Sur la suggestion de
J.-M. Viprey, j’ai rédigé ce texte donnant mes impressions sur la controverse
Molière-Corneille. Je m’en tiendrai au domaine qui est le mien, la
statistique.
Je suis en parfait
accord avec les remarques de G. Forestier (IV-2-a). L’utilisation des fréquences
(passer de Nia à Nia/NA) est un des fondements même de la statistique :
comparer des phénomènes dans deux populations de tailles différentes. Je
reviendrai sur cet aspect, de même que sur le problème de la liberté du choix
des vocables, liberté plus grande dans un texte long que dans un texte court et
sur les nombreuses questions que pose la lemmatisation.
I) Construire une
distance entre deux textes en se basant sur les fréquences des vocables, est
d’un point de vue formel le même problème que celui de la comparaison entre deux
distributions de fréquence, par exemple les distributions des fréquences
observées à partir de deux échantillons. La distance qui semble le mieux
appropriée est celle du Chi-2. Il
faut tenir compte de la taille des échantillons, ce que propose monsieur
Labbé. Mais il faut aussi tenir compte du nombre d’occurrences des descripteurs.
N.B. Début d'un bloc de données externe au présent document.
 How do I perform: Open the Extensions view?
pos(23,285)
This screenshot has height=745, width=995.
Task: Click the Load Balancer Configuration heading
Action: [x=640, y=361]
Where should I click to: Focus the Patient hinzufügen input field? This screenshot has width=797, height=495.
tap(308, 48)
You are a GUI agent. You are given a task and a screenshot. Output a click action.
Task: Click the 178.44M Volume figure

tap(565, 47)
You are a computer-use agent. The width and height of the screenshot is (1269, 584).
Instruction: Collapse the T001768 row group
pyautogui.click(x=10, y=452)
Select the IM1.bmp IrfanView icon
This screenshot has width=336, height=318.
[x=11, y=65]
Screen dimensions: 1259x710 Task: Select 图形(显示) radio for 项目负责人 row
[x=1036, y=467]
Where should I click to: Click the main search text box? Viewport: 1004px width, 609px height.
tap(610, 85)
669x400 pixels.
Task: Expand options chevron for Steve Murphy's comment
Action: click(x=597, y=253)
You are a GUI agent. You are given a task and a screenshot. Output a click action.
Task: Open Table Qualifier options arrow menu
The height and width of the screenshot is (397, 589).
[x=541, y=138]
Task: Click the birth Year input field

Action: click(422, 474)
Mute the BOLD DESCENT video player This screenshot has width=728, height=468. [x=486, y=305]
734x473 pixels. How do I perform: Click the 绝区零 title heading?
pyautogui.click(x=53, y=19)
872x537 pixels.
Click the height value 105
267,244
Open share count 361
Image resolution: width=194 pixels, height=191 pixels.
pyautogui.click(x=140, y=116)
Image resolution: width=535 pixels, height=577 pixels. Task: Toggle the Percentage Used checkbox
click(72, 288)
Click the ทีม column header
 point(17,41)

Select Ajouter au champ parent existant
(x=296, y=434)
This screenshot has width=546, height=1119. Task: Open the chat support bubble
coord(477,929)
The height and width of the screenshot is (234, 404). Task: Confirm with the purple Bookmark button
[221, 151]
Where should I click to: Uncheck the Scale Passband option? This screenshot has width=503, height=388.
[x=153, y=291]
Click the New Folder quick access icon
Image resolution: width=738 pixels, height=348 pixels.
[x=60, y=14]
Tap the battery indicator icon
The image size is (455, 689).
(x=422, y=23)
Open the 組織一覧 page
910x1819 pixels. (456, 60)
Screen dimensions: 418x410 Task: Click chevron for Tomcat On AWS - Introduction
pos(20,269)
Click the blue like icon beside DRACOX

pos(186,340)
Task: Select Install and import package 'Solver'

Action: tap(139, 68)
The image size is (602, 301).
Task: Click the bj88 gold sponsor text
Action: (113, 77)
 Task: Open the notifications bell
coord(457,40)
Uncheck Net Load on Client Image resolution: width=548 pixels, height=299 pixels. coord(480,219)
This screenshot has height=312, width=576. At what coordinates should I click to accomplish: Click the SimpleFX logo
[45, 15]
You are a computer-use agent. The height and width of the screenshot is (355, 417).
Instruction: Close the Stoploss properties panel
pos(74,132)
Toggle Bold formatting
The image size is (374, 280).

En effet, plus un descripteur est fréquent plus l’écart-type, c’est-à-dire
l’écart à la moyenne, est faible. Un descripteur dont le nombre d’occurrences
est faible, aura un écart-type important et donc on ne doit pas lui donner la
même importance dans le calcul que celle attribuée à un descripteur très
fréquent. La distance du Chi-2 a conduit en analyse des données à l’analyse
factorielle des correspondances.
II) Monsieur Labbé
remarque que des méthodes utilisées par des “ contradicteurs ” font
apparaître l’effet de taille des textes qu’il nomme artefact. L’analyse
factorielle des correspondances élimine en principe tout effet de taille. Or si
l’on construit un tableau avec en colonnes des tranches d’age (0-5 ans, 5-10,
etc…) et en ligne les noms des communes d’un département de la France profonde,
l’analyse factorielle des correspondances donne un splendide effet de
taille : les grandes communes d’un coté et les petites de l’autre. En
réalité, on est ici en présence d’un effet de taille structurel qui n’est pas un
artefact au sans de monsieur Labbé. Les petites communes sont des communes
rurales, dépeuplées, où reste une majorité de personnes âgées. Les grandes
communes à l’opposé ont un nombre important de gens dans les tranches d’âge
susceptibles d’avoir des enfants qui vivent avec leurs parents et donc les
tranches d’âge jeunes seront très nombreuses. Le profil des fréquences n’est pas
le même dans les deux cas, non pas directement parce que la taille est
différente mais parce qu’il se trouve que les jeunes sont plus représentés dans
les grandes communes. Donc si une distance élimine véritablement les effets de
taille, on peut quand même en trouver un, mais ce n’est pas un artefact. Il
s’agit d’un effet structurel.
III) Monsieur Labbé
impose à sa distance d’être applicable à plusieurs textes. Cela semble une
évidence ; il faut simplement que l’on construise un modèle de
représentation dans lequel chaque texte sera un point d’un espace métrique,
c’est-à-dire d’un espace sur lequel on a défini une distance. Les vocables
seront ce qui permettra de définir la position de chaque texte par rapport aux
autres.
Construire un modèle de
représentation c’est définir ce que j’appelle les unités statistiques de
base.
a) Par exemple choisir de s’en tenir à la graphie, dans ce cas
“ Monsieur Labbé ” se différenciera de “ monsieur Labbé ”.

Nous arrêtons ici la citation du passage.